1. Crises sanitaires, catastrophes naturelles, accidents industriels

On le voit : les perspectives ouvertes par le recours aux technologies numériques sont immenses, et la crise du Covid-19 n'a donné qu'un avant-goût des multiples cas d'usage possibles, à court, moyen ou long terme.

Alors que la pandémie de Covid-19 n'est pas terminée, et qu'il est probable que celle-ci ne soit ni la dernière, ni la plus forte, il serait irresponsable de ne pas se saisir de telles possibilités. Les restrictions généralisées imposées aux libertés « physiques » ces derniers mois sont de moins en moins supportables. Elles ne sont ni durables, ni même très efficaces, en comparaison de ce que permettrait un usage plus systématique du numérique.

Le recours au numérique permettrait de contrôler précisément le respect des mesures sanitaires, à un niveau individuel et en temps réel : en contrepartie, les restrictions pourraient être ciblées sur un faible nombre de personnes, et être plus limitées dans le temps, tout en ayant une efficacité maximale. Peut-être pourrons-nous demain, grâce au numérique, retrouver nos libertés « physiques » plus vite, ou même ne jamais les abandonner, et avoir des pandémies sans confinement - et ceci même si aucun vaccin ou traitement n'est disponible.

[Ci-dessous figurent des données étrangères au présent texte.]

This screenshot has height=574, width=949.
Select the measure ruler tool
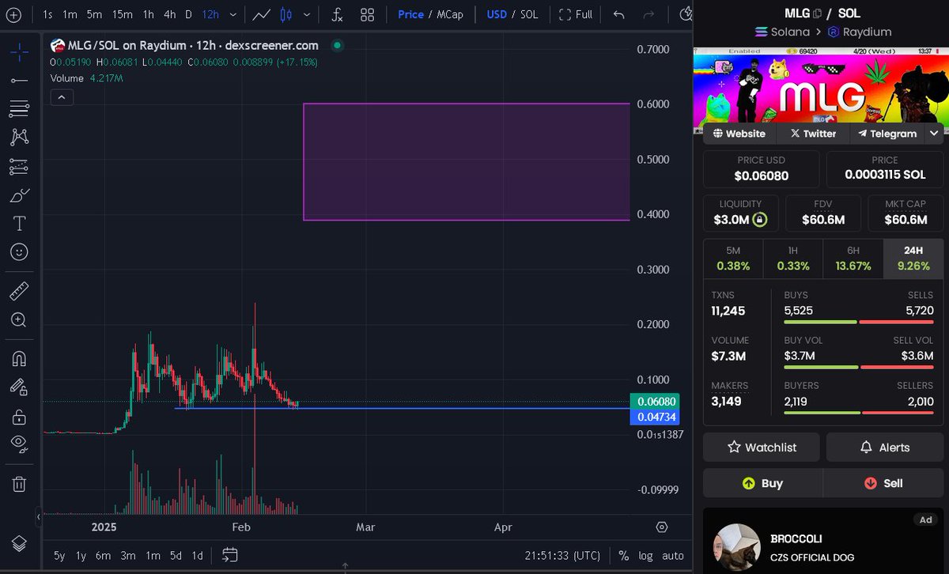click(19, 290)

Les outils envisageables sont multiples mais, à court et moyen terme du moins, les cas d'usage les plus évidents concernent le contrôle du respect des règles visant à limiter la transmission du virus (pass sanitaire, couvre-feu, confinements, quarantaines, etc.), qui implique de croiser trois types de données : données d'identification, données médicales, et données de localisation (des plus intrusives, avec le tracking GPS, aux plus légères et occasionnelles, avec l'accès conditionnel à certains lieux, en passant par les données de localisation relative avec le contact tracing).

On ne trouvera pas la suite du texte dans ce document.